Device: rrqm/s wrqm/s r/s w/s rsec/s wsec/s avgrq-sz avgqu-sz await svctm %util
sda 0.00 0.00 0.00 0.00 0.00 0.00 0.00 0.00 0.00 0.00 0.00
sdb 0.00 0.00 160.00 0.00 982.00 0.00 6.14 0.61 3.81 3.80 60.80
sdc 0.00 0.00 164.00 0.00 864.00 0.00 5.27 0.59 3.57 3.57 58.50
sdd 0.00 0.00 168.00 0.00 1100.00 0.00 6.55 0.61 3.63 3.64 61.20
sde 0.00 0.00 172.00 0.00 1116.00 0.00 6.49 0.61 3.52 3.52 60.60
sdf 0.00 0.00 160.00 0.00 1018.00 0.00 6.36 0.61 3.80 3.80 60.80
sdg 0.00 0.00 164.00 0.00 857.00 0.00 5.23 0.57 3.49 3.50 57.40
sdh 0.00 0.00 169.00 0.00 995.00 0.00 5.89 0.61 3.63 3.60 60.90
sdi 0.00 0.00 173.00 0.00 1066.00 0.00 6.16 0.60 3.49 3.46 59.90
dm-0 0.00 0.00 320.00 0.00 2000.00 0.00 6.25 1.99 6.21 3.12 100.00
dm-1 0.00 0.00 328.00 0.00 1721.00 0.00 5.25 1.91 5.83 3.01 98.60
dm-2 0.00 0.00 337.00 0.00 2095.00 0.00 6.22 1.99 5.92 2.97 100.00
dm-3 0.00 0.00 345.00 0.00 2182.00 0.00 6.32 1.99 5.77 2.90 100.00
scrub结束后, 可以通过-xv来查看是否有异常.
# zpool status zp1 -xv
pool 'zp1' is healthy
参考
- man zpool
zpool scrub [-s] pool ...
Begins a scrub. The scrub examines all data in the specified pools to verify that it checksums correctly.
For replicated (mirror or raidz) devices, ZFS automatically repairs any damage discovered during the scrub.
The "zpool status" command reports the progress of the scrub and summarizes the results of the scrub upon
completion.
Scrubbing and resilvering are very similar operations. The difference is that resilvering only examines
data that ZFS knows to be out of date (for example, when attaching a new device to a mirror or replacing an
existing device), whereas scrubbing examines all data to discover silent errors due to hardware faults or
disk failure.
Because scrubbing and resilvering are I/O-intensive operations, ZFS only allows one at a time. If a scrub
is already in progress, the "zpool scrub" command terminates it and starts a new scrub. If a resilver is in
progress, ZFS does not allow a scrub to be started until the resilver completes.
-s Stop scrubbing.
zpool status [-xvD] [-T d | u] [pool] ... [interval [count]]

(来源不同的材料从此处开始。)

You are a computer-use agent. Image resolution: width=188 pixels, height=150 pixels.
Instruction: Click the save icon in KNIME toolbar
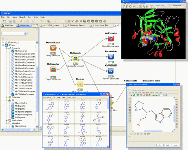point(10,21)
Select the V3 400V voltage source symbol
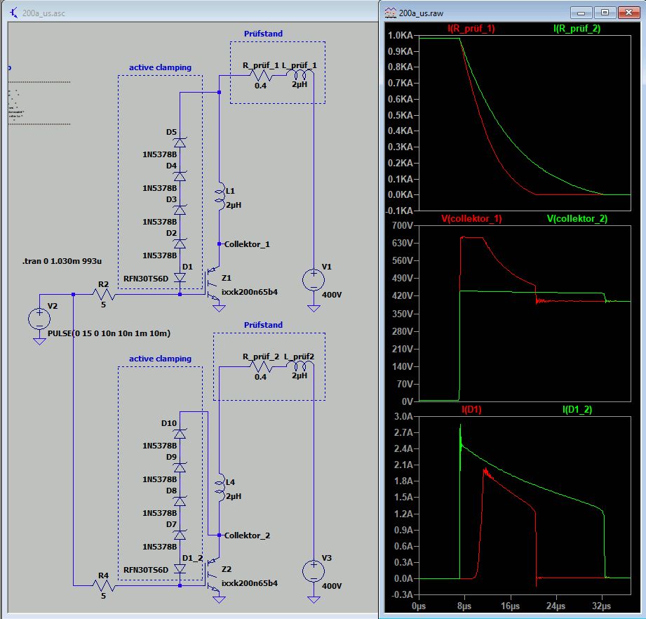Viewport: 646px width, 619px height. pos(313,571)
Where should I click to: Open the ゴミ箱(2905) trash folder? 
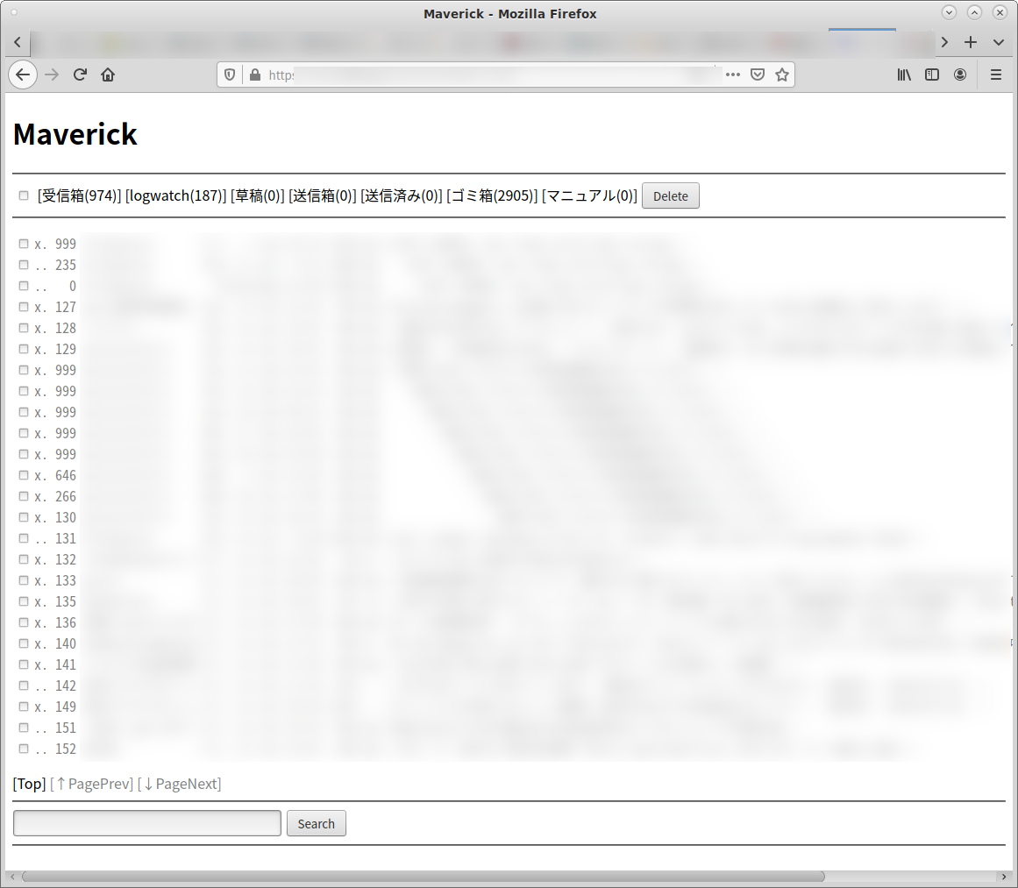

Displays the detailed health status for the given pools. If no pool is specified, then the status of each
pool in the system is displayed. For more information on pool and device health, see the "Device Failure
and Recovery" section.
If a scrub or resilver is in progress, this command reports the percentage done and the estimated time to
completion. Both of these are only approximate, because the amount of data in the pool and the other work-
loads on the system can change.
-x Only display status for pools that are exhibiting errors or are otherwise unavailable. Warnings
about pools not using the latest on-disk format will not be included.
-v Displays verbose data error information, printing out a complete list of all data errors since
the last complete pool scrub.
-D Display a histogram of deduplication statistics, showing the allocated (physically present on
disk) and referenced (logically referenced in the pool) block counts and sizes by reference
count.
-T d | u Display a time stamp.
Specify u for a printed representation of the internal representation of time. See time(2).
Specify d for standard date format. See date(1).